[Stored records]

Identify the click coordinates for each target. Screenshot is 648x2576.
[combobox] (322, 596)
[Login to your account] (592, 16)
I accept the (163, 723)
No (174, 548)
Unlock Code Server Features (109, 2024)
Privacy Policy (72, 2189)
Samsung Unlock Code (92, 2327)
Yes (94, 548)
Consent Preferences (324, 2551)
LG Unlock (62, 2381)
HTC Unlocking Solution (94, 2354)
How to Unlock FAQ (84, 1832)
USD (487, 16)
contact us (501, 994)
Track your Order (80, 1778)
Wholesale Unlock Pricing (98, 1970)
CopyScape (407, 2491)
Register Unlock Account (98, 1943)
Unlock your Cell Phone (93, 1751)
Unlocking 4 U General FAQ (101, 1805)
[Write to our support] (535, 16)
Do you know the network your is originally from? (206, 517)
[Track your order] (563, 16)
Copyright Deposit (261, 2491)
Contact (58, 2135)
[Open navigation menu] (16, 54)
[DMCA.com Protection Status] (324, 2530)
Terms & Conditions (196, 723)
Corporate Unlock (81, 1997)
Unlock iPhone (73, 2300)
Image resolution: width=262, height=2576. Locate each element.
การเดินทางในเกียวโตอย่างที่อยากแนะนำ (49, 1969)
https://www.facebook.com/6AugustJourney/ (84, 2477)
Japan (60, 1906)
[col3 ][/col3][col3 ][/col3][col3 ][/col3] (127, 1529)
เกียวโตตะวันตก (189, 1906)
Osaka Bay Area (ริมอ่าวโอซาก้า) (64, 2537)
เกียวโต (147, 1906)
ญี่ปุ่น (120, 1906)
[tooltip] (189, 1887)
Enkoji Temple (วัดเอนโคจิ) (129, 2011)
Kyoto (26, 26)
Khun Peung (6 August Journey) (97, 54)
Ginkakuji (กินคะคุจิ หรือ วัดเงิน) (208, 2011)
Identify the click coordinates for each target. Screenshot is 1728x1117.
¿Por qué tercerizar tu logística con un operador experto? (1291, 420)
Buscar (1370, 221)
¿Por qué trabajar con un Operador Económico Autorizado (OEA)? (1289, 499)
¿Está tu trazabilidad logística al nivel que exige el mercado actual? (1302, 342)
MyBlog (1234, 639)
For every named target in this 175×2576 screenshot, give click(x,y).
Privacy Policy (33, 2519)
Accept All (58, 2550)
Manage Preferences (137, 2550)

_TASK BRIEF:_ Please print, exactly and with nothing else, the lines from the first line of the entries through the line containing "Japan (60, 1906)".

_TASK RESPONSE:_
Identify the click coordinates for each target. Screenshot is 648x2576.
[combobox] (322, 596)
[Login to your account] (592, 16)
I accept the (163, 723)
No (174, 548)
Unlock Code Server Features (109, 2024)
Privacy Policy (72, 2189)
Samsung Unlock Code (92, 2327)
Yes (94, 548)
Consent Preferences (324, 2551)
LG Unlock (62, 2381)
HTC Unlocking Solution (94, 2354)
How to Unlock FAQ (84, 1832)
USD (487, 16)
contact us (501, 994)
Track your Order (80, 1778)
Wholesale Unlock Pricing (98, 1970)
CopyScape (407, 2491)
Register Unlock Account (98, 1943)
Unlock your Cell Phone (93, 1751)
Unlocking 4 U General FAQ (101, 1805)
[Write to our support] (535, 16)
Do you know the network your is originally from? (206, 517)
[Track your order] (563, 16)
Copyright Deposit (261, 2491)
Contact (58, 2135)
[Open navigation menu] (16, 54)
[DMCA.com Protection Status] (324, 2530)
Terms & Conditions (196, 723)
Corporate Unlock (81, 1997)
Unlock iPhone (73, 2300)
Image resolution: width=262, height=2576. Locate each element.
การเดินทางในเกียวโตอย่างที่อยากแนะนำ (49, 1969)
https://www.facebook.com/6AugustJourney/ (84, 2477)
Japan (60, 1906)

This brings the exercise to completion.